TASK MATERIAL START

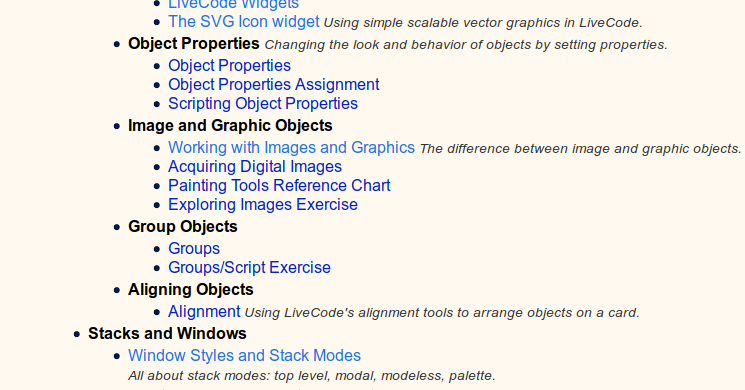Open Exploring Images Exercise link
The height and width of the screenshot is (390, 745).
263,205
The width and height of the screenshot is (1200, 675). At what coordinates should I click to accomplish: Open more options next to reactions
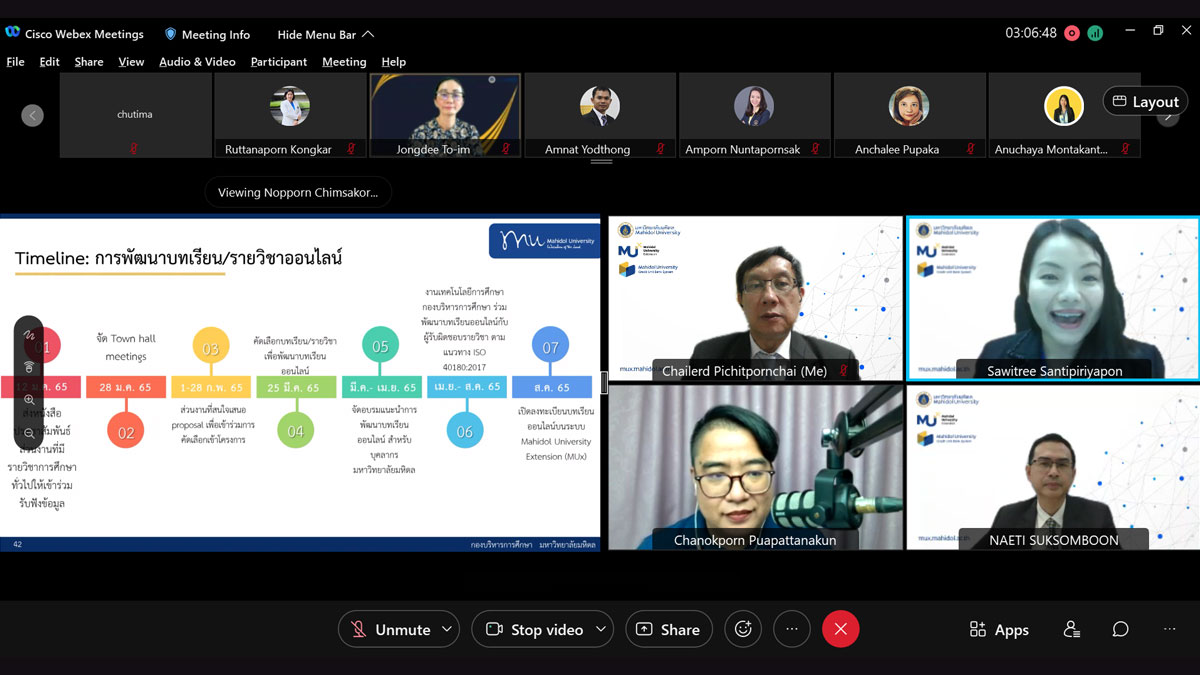[791, 629]
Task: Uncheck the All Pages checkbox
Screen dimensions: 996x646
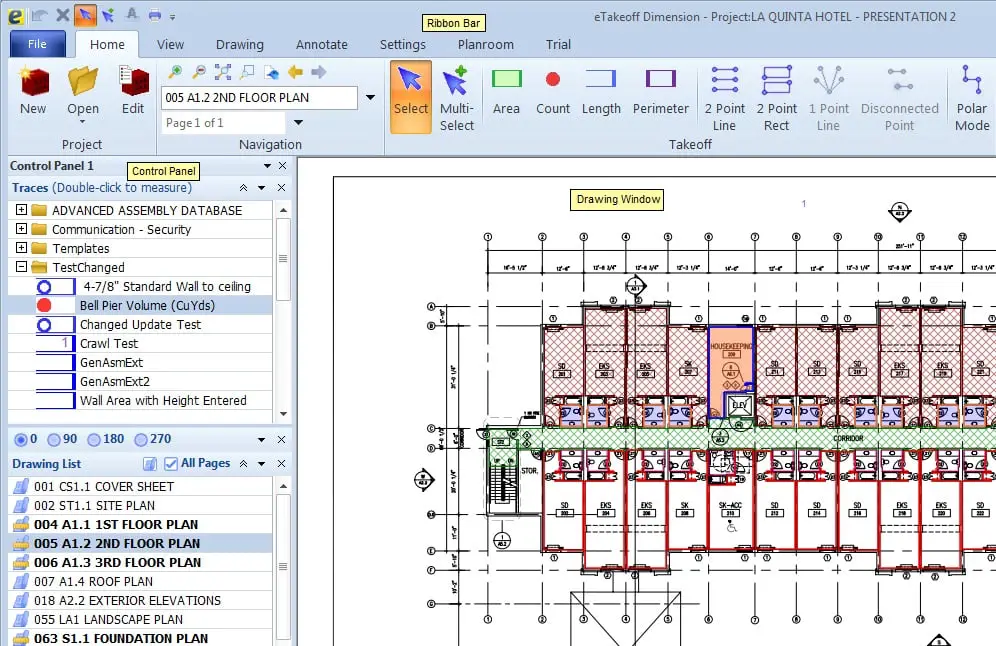Action: coord(171,464)
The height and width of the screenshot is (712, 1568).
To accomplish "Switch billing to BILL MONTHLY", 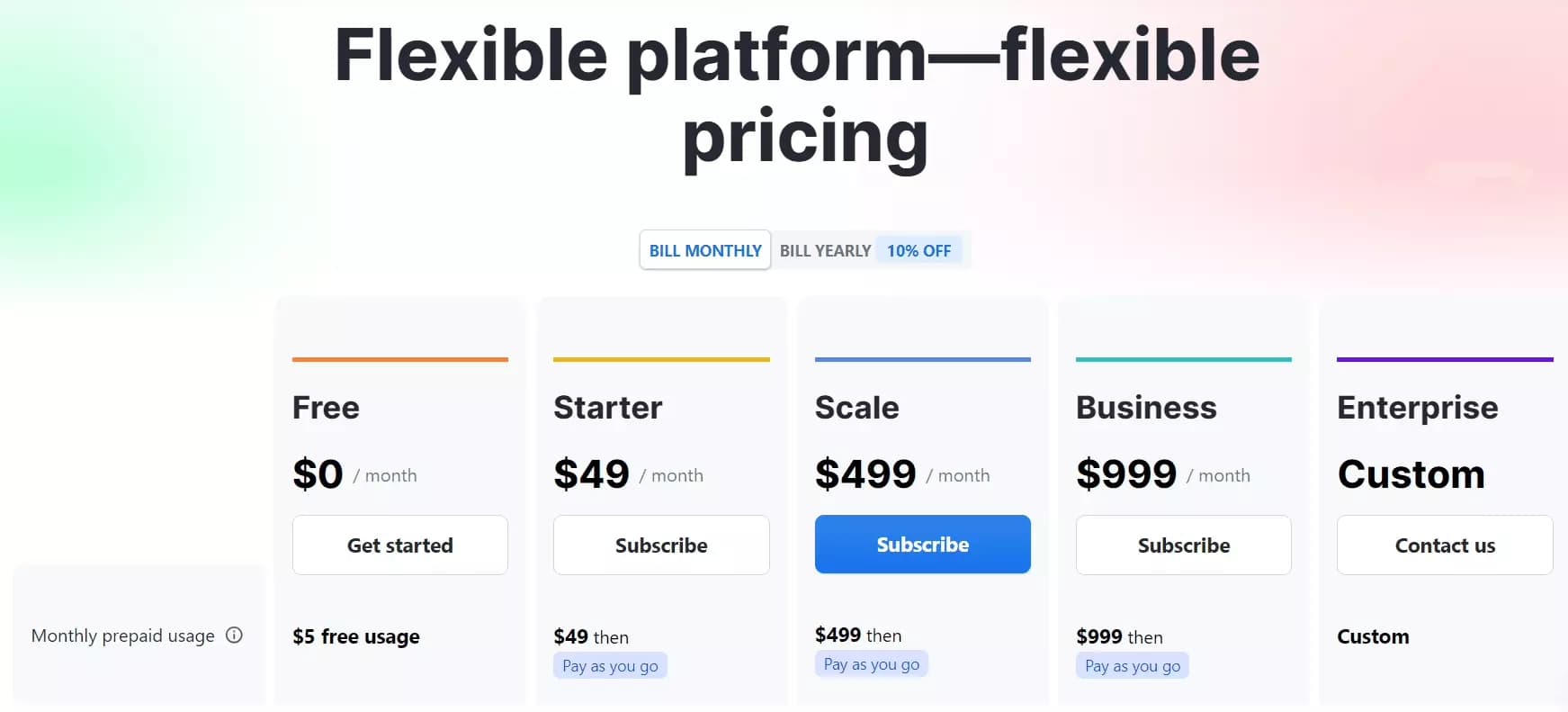I will pyautogui.click(x=704, y=249).
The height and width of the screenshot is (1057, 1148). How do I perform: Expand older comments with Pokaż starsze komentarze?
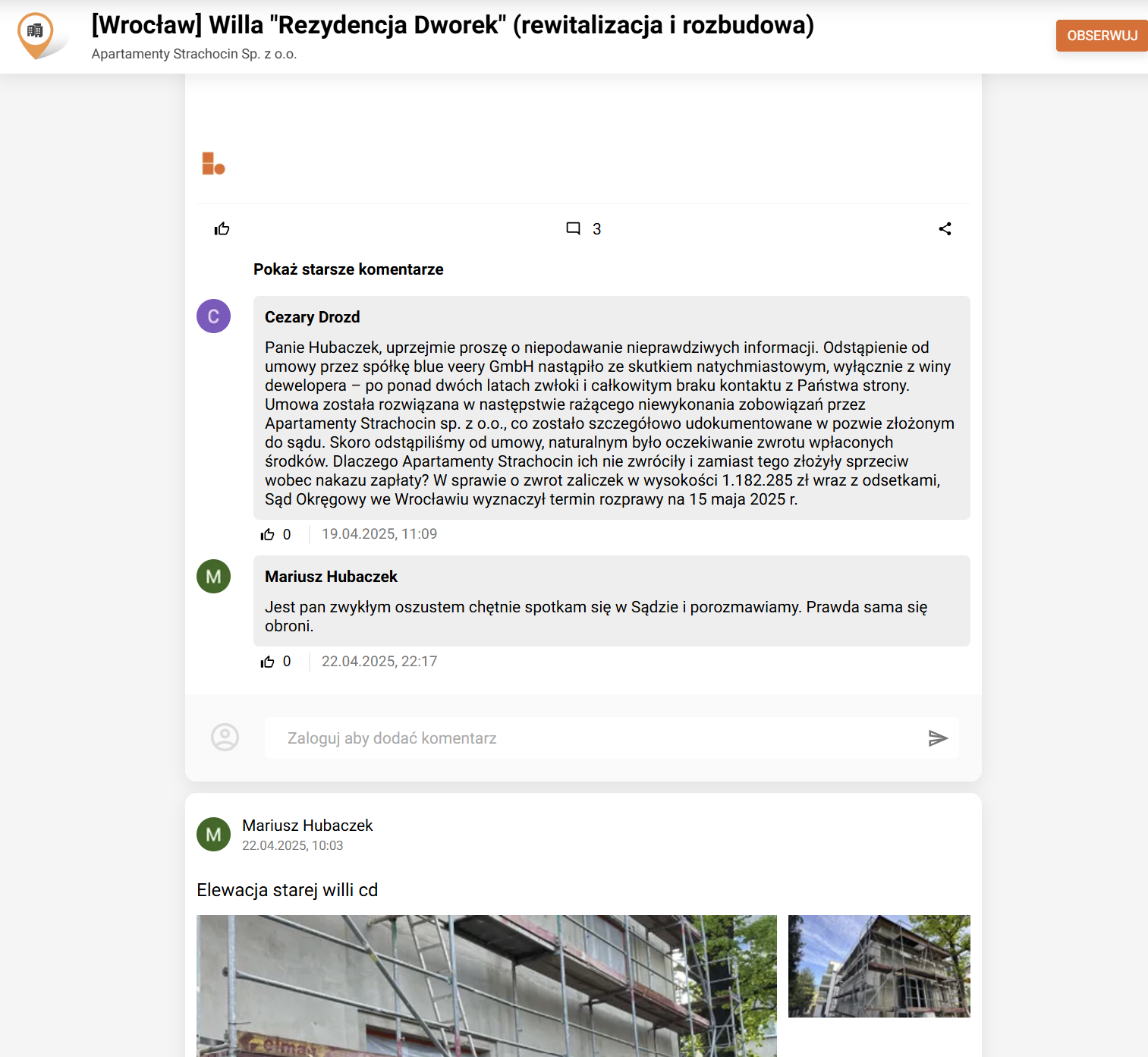click(x=348, y=269)
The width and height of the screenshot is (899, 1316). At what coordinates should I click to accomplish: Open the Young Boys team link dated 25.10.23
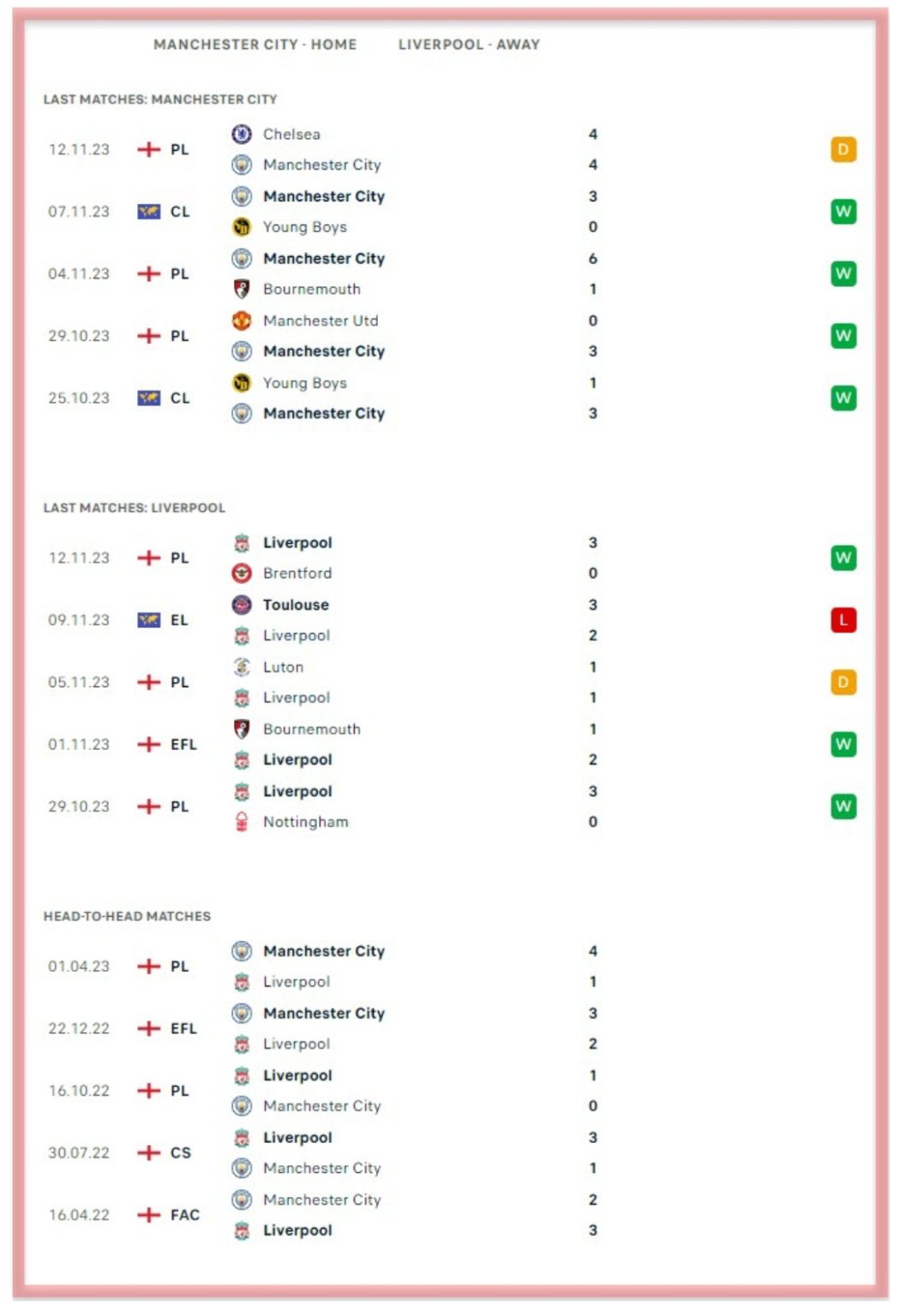pos(304,383)
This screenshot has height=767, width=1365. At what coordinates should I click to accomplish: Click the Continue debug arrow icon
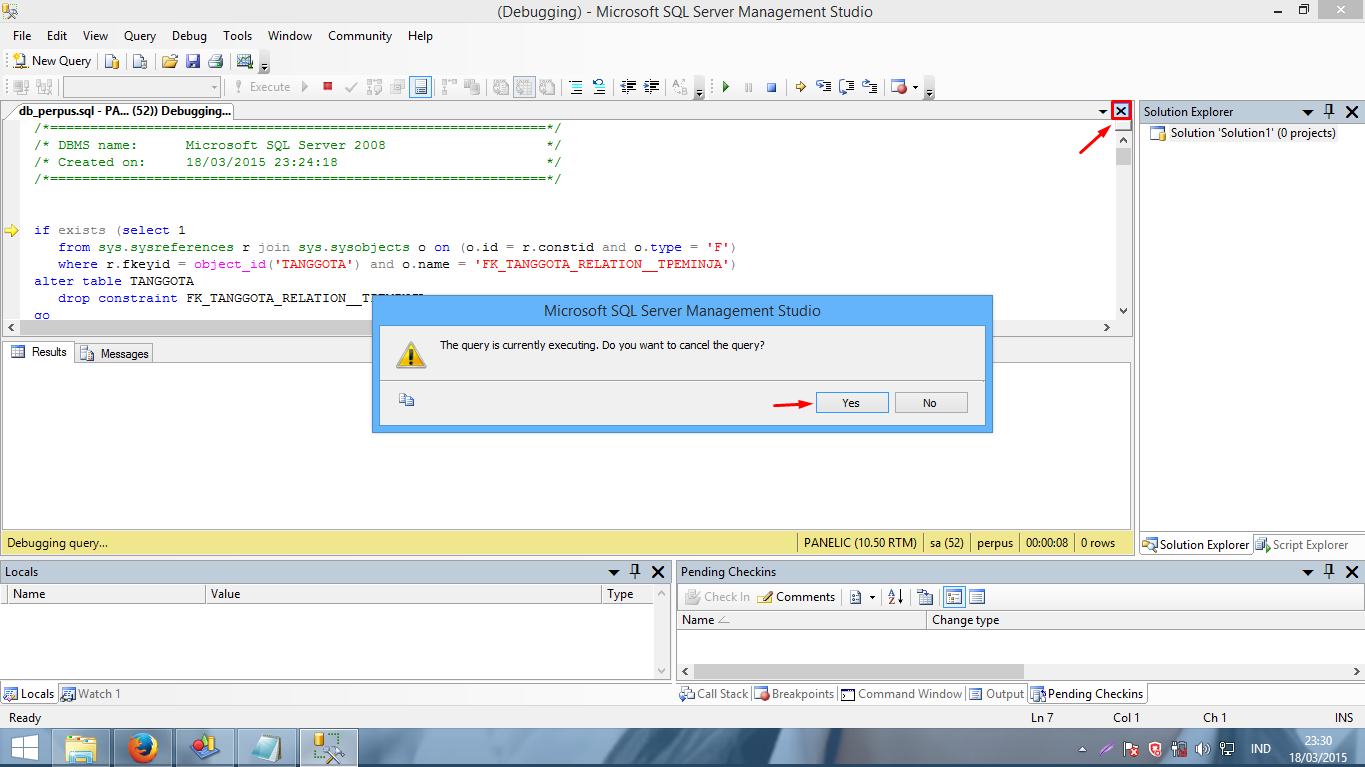tap(725, 87)
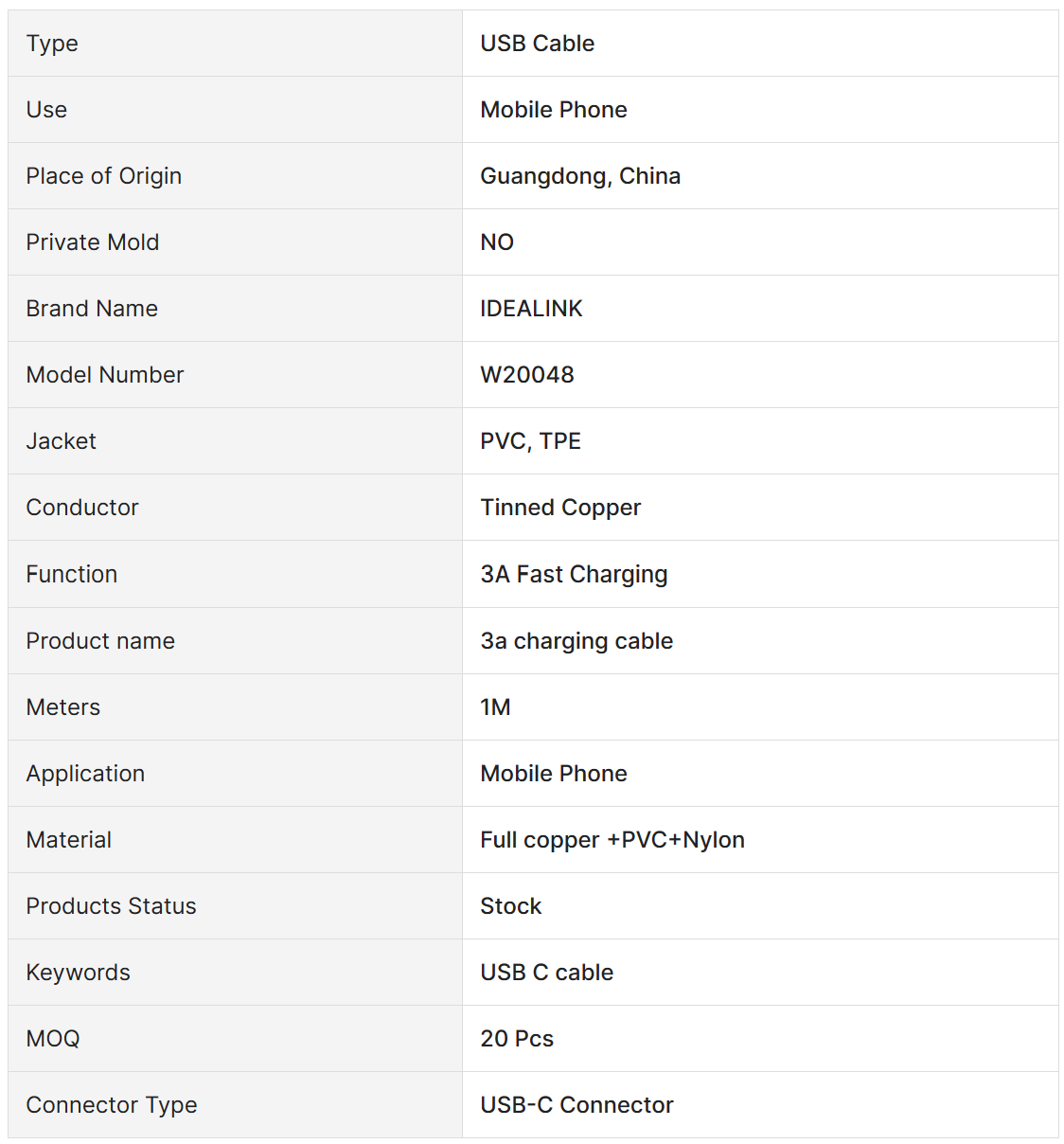Click the 'USB Cable' type value
Image resolution: width=1064 pixels, height=1144 pixels.
point(537,44)
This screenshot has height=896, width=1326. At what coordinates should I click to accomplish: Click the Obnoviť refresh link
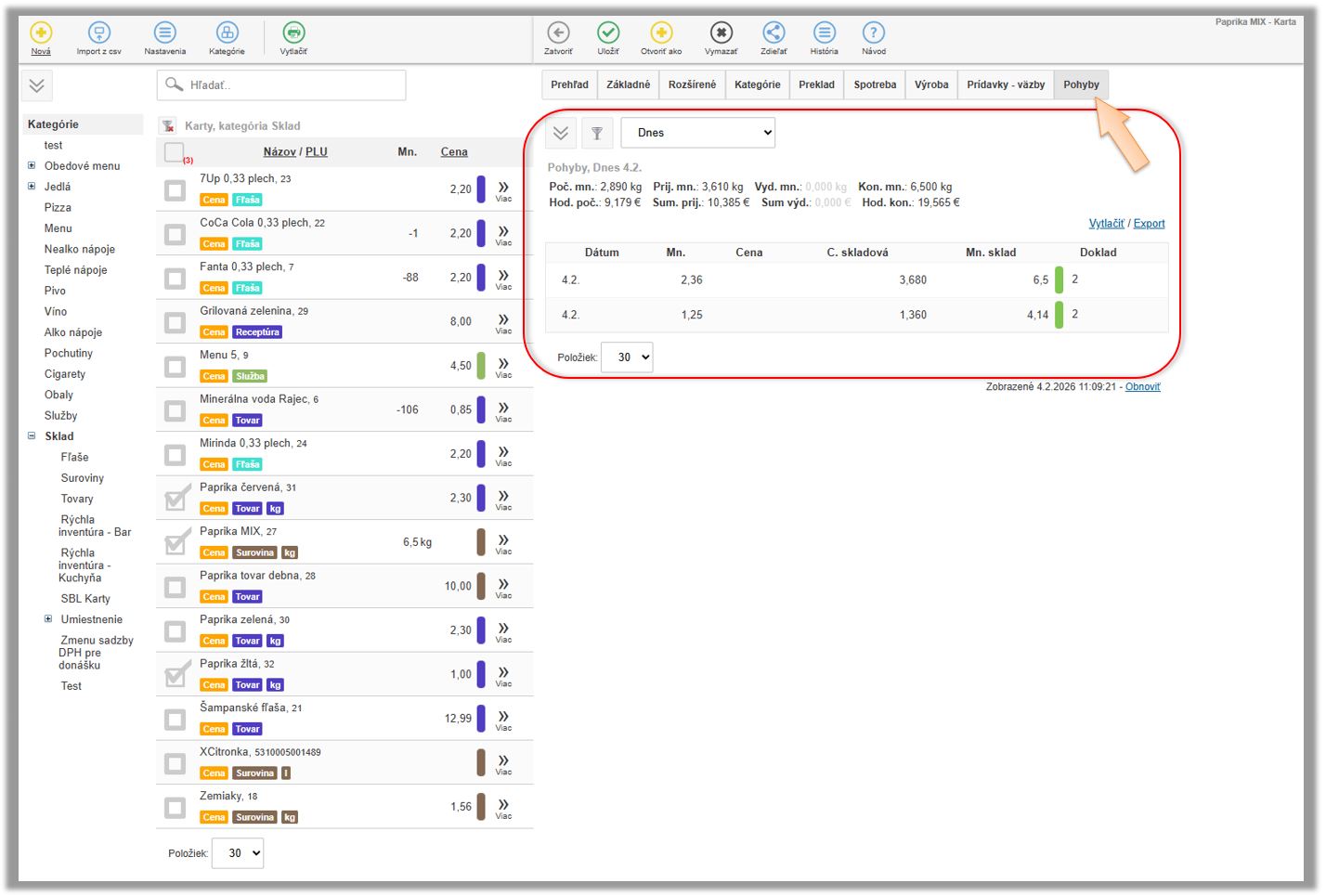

TASK MATERIAL END

-- TASK DIRECTIONS --
A picture must not appear in the copy. Transcribe exactly the lines from the one with "This screenshot has height=767, width=1365." through the final line of the entries, both included, and no more.

-- TASK SOLUTION --
This screenshot has height=767, width=1365. At what coordinates should I click to accomplish: Click the Continue debug arrow icon
tap(725, 87)
Click the 'USB Cable' type value
Image resolution: width=1064 pixels, height=1144 pixels.
point(537,44)
This screenshot has height=896, width=1326. At what coordinates should I click to accomplish: Click the Obnoviť refresh link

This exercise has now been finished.